» **SELECTED EXTRACT**:
On December 27, 1928, Martin (Mardios) Donabedian was born to Aharon and Sultan Donabedian and grew up in the Bronx borough of New York City, New York. Martin’s parents had immigrated to the United States from the village of Sebastia in traditional Armenia (western Armenia, now Turkey) post genocide. Martin was the older brother of Violet Tressel, four years his junior, who passed away in 2011. He also had an older brother that he never met who died in Armenia at the age of four before his parents emigrated.
Growing up in depression era New York, young Martin learned to navigate life’s travails by trial and error, as most young people living during that era did. With four seasons painting the canvas of a playground built when the city’s name was still New Amsterdam, Martin played on the cobble stone streets of the Bronx with mates drawn from immigrant families of Ireland, Poland, Italy, Greece, Puerto Rico, Jews from everywhere, and of course, Armenians fleeing the genocide.
Early in his life, a young Martin gained an uncanny sense of responsibility, whether it be to serve as a translator for his mother, help out his father with his small teetering business, becoming both book keeper and business manager, or to be his younger sister’s protector.
Martin was a precocious young man with an innate intelligence and curiosity. At fourteen he tested for, and gained entrance to New York’s most prestigious secondary school, the all male, Stuyvesant High School.
After Martin finished with Stuyvesant, he decided that he needed a life change. He joined the United States Marine Corps during the height of the Korean War, but instead of seeing conflict, Martin was sent to the Sierras in Northern California for high altitude extreme cold weather combat training.

» **DATASET CONTENT**:
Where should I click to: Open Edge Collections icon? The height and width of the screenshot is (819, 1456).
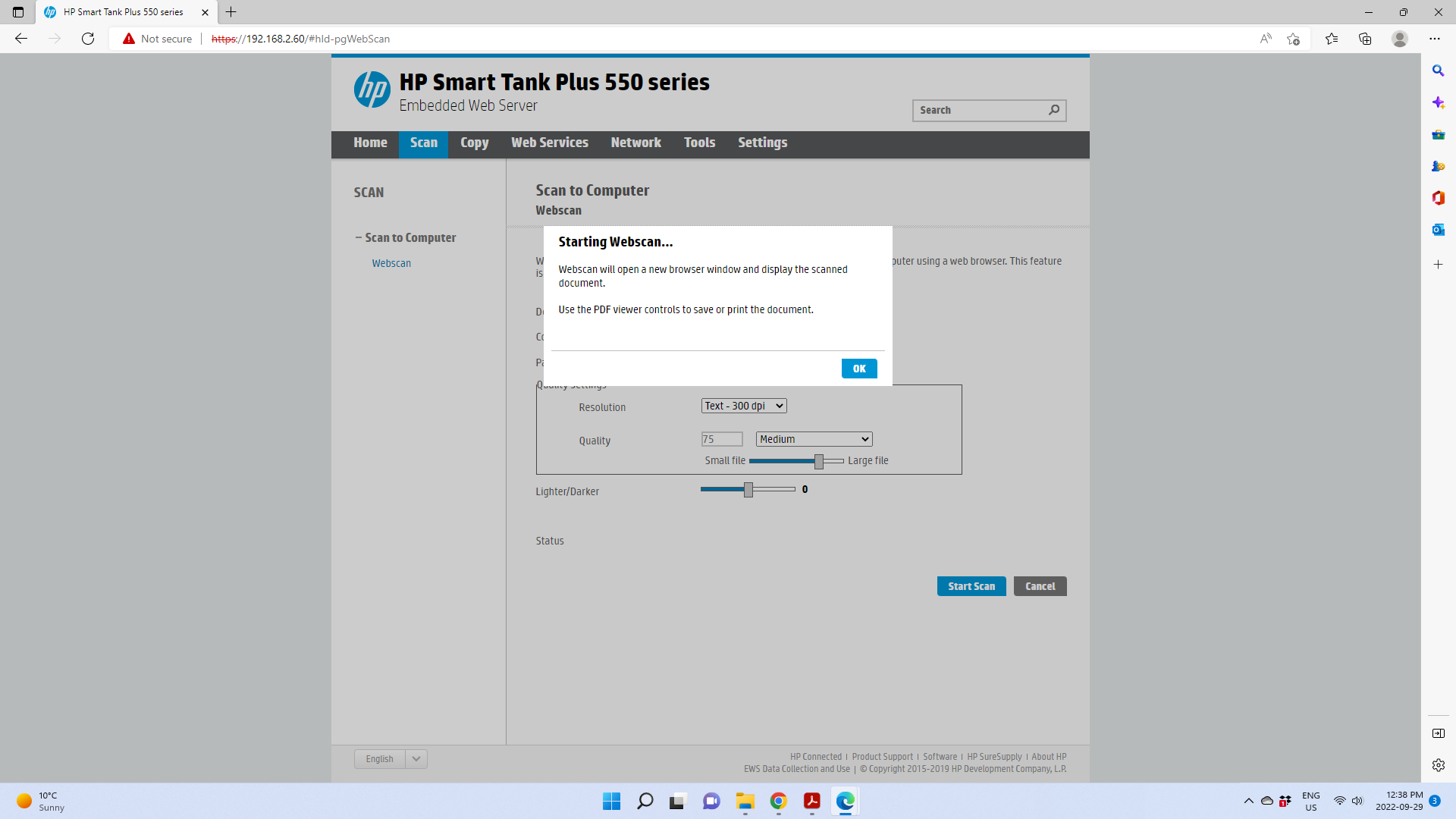click(x=1365, y=39)
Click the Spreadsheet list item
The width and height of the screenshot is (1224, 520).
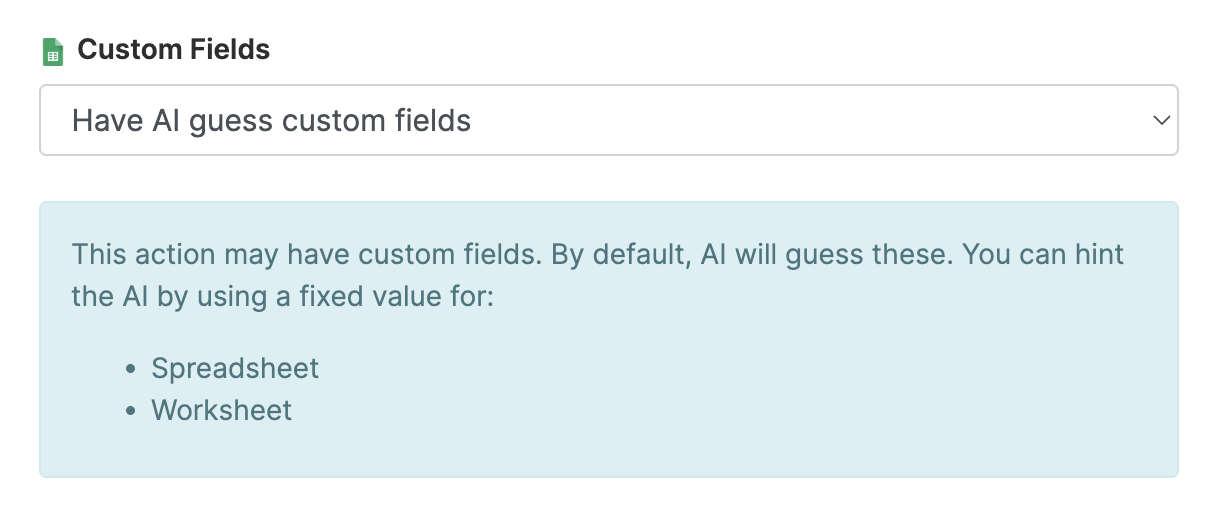[x=235, y=368]
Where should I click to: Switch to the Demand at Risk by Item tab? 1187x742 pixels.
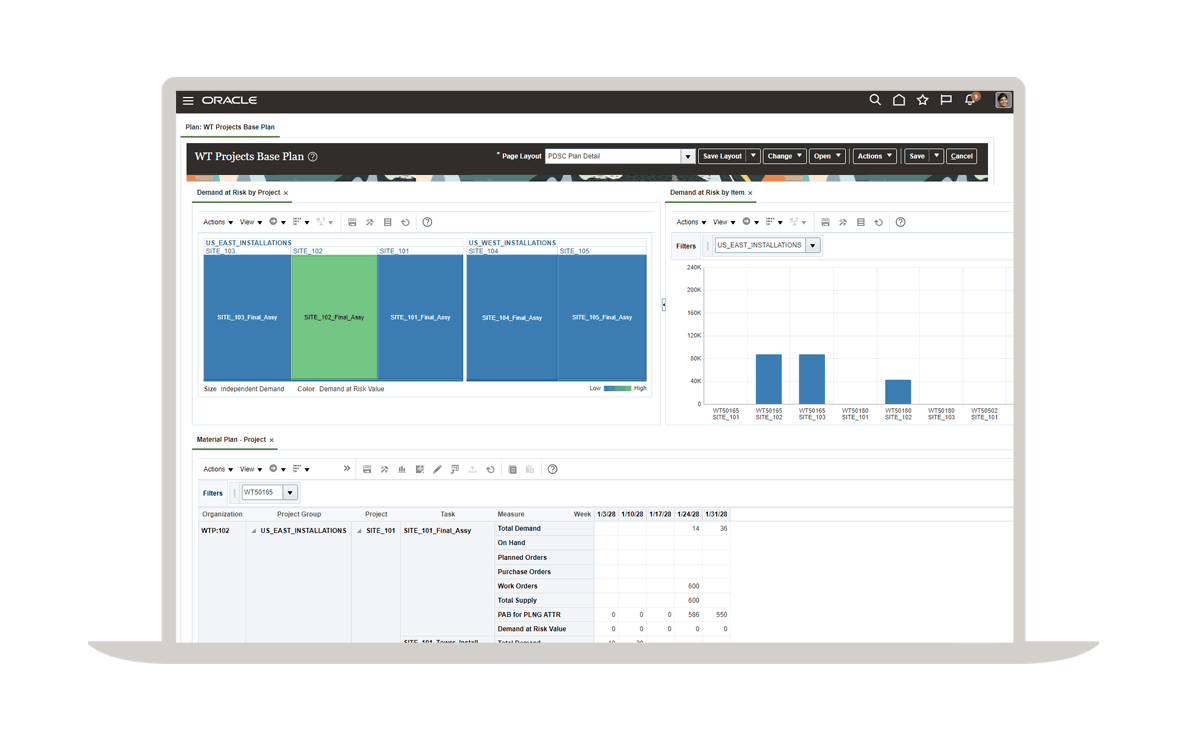click(x=707, y=193)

» **TO-DO LIST**:
• A. Reproduce the part of the Martin Donabedian biography from "Early in his" to "younger sister’s protector.", updated so that "guardian" replaces "protector".
• B. According to the Martin Donabedian biography, why did Martin join the United States Marine Corps after finishing at Stuyvesant?

» **EXPECTED RESULTS**:
• A.
Early in his life, a young Martin gained an uncanny sense of responsibility, whether it be to serve as a translator for his mother, help out his father with his small teetering business, becoming both book keeper and business manager, or to be his younger sister’s guardian.

• B. After finishing at Stuyvesant, Martin decided he needed a life change, so he joined the Marine Corps during the height of the Korean War.